(Stored records)
= = = =

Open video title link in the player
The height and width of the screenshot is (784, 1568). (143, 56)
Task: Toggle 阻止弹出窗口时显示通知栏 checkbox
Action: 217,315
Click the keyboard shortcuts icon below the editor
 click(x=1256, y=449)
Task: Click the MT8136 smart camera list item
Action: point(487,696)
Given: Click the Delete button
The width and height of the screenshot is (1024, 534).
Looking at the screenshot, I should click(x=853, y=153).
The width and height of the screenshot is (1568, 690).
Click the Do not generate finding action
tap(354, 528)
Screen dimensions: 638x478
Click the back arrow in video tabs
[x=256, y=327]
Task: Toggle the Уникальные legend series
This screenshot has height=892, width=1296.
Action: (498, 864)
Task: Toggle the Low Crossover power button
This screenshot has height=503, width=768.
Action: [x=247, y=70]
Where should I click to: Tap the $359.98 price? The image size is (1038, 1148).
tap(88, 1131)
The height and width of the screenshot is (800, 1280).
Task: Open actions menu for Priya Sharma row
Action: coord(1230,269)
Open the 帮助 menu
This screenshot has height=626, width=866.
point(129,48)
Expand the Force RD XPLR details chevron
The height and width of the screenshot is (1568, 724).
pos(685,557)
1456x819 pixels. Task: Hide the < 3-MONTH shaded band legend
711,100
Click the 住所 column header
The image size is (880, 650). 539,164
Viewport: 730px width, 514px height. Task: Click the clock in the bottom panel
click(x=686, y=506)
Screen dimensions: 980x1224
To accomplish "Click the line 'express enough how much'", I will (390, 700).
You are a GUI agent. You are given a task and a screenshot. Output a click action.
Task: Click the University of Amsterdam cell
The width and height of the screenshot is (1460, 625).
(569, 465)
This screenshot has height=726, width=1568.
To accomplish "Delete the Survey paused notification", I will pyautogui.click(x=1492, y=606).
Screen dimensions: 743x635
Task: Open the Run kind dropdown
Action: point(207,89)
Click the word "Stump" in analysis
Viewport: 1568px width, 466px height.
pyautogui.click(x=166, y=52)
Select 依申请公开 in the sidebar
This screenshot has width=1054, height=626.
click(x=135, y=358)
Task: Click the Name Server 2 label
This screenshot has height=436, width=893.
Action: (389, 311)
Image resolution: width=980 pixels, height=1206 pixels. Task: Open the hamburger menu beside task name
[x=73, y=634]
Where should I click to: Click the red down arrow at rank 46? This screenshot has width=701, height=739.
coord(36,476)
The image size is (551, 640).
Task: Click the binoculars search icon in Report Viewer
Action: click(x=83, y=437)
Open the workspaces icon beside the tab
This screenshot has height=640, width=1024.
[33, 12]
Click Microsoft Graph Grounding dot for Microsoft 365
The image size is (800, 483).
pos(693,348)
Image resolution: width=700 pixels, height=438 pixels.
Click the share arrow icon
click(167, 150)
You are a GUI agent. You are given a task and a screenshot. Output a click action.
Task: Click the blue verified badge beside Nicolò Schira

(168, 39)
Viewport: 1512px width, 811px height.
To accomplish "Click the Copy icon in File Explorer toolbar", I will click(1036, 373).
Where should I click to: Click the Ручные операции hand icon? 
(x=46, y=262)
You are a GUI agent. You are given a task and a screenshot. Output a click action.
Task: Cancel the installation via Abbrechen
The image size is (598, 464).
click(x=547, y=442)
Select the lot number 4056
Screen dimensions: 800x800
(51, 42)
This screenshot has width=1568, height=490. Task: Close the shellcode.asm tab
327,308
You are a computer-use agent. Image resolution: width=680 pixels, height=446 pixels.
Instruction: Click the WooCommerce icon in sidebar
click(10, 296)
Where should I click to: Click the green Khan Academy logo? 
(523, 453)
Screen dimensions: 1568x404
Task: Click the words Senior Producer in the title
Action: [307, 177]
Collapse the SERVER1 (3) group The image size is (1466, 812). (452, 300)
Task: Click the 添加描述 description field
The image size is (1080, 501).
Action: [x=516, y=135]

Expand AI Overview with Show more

= = = =

Please output each entry above exactly, leaving nothing out.

Open video title link in the player
The height and width of the screenshot is (784, 1568). (143, 56)
Task: Toggle 阻止弹出窗口时显示通知栏 checkbox
Action: 217,315
Click the keyboard shortcuts icon below the editor
 click(x=1256, y=449)
Task: Click the MT8136 smart camera list item
Action: point(487,696)
Given: Click the Delete button
The width and height of the screenshot is (1024, 534).
Looking at the screenshot, I should click(x=853, y=153).
The width and height of the screenshot is (1568, 690).
Click the Do not generate finding action
tap(354, 528)
Screen dimensions: 638x478
Click the back arrow in video tabs
[x=256, y=327]
Task: Toggle the Уникальные legend series
This screenshot has height=892, width=1296.
Action: (498, 864)
Task: Toggle the Low Crossover power button
This screenshot has height=503, width=768.
Action: [x=247, y=70]
Where should I click to: Tap the $359.98 price? The image size is (1038, 1148).
tap(88, 1131)
The height and width of the screenshot is (800, 1280).
Task: Open actions menu for Priya Sharma row
Action: coord(1230,269)
Open the 帮助 menu
This screenshot has height=626, width=866.
point(129,48)
Expand the Force RD XPLR details chevron
The height and width of the screenshot is (1568, 724).
pos(685,557)
1456x819 pixels. Task: Hide the < 3-MONTH shaded band legend
711,100
Click the 住所 column header
The image size is (880, 650). 539,164
Viewport: 730px width, 514px height. Task: Click the clock in the bottom panel
click(x=686, y=506)
Screen dimensions: 980x1224
To accomplish "Click the line 'express enough how much'", I will (390, 700).
You are a GUI agent. You are given a task and a screenshot. Output a click action.
Task: Click the University of Amsterdam cell
The width and height of the screenshot is (1460, 625).
(569, 465)
This screenshot has height=726, width=1568.
To accomplish "Delete the Survey paused notification", I will pyautogui.click(x=1492, y=606).
Screen dimensions: 743x635
Task: Open the Run kind dropdown
Action: point(207,89)
Click the word "Stump" in analysis
Viewport: 1568px width, 466px height.
pyautogui.click(x=166, y=52)
Select 依申请公开 in the sidebar
This screenshot has width=1054, height=626.
click(x=135, y=358)
Task: Click the Name Server 2 label
This screenshot has height=436, width=893.
Action: (389, 311)
Image resolution: width=980 pixels, height=1206 pixels. Task: Open the hamburger menu beside task name
[x=73, y=634]
Where should I click to: Click the red down arrow at rank 46? This screenshot has width=701, height=739.
coord(36,476)
The image size is (551, 640).
Task: Click the binoculars search icon in Report Viewer
Action: click(x=83, y=437)
Open the workspaces icon beside the tab
This screenshot has height=640, width=1024.
[33, 12]
Click Microsoft Graph Grounding dot for Microsoft 365
The image size is (800, 483).
pos(693,348)
Image resolution: width=700 pixels, height=438 pixels.
Click the share arrow icon
click(167, 150)
You are a GUI agent. You are given a task and a screenshot. Output a click action.
Task: Click the blue verified badge beside Nicolò Schira

(168, 39)
Viewport: 1512px width, 811px height.
To accomplish "Click the Copy icon in File Explorer toolbar", I will click(1036, 373).
Where should I click to: Click the Ручные операции hand icon? 
(x=46, y=262)
You are a GUI agent. You are given a task and a screenshot. Output a click action.
Task: Cancel the installation via Abbrechen
The image size is (598, 464).
click(x=547, y=442)
Select the lot number 4056
Screen dimensions: 800x800
(51, 42)
This screenshot has width=1568, height=490. Task: Close the shellcode.asm tab
327,308
You are a computer-use agent. Image resolution: width=680 pixels, height=446 pixels.
Instruction: Click the WooCommerce icon in sidebar
click(10, 296)
Where should I click to: Click the green Khan Academy logo? 
(523, 453)
Screen dimensions: 1568x404
Task: Click the words Senior Producer in the title
Action: [307, 177]
Collapse the SERVER1 (3) group The image size is (1466, 812). (452, 300)
Task: Click the 添加描述 description field
The image size is (1080, 501).
Action: [x=516, y=135]

Expand AI Overview with Show more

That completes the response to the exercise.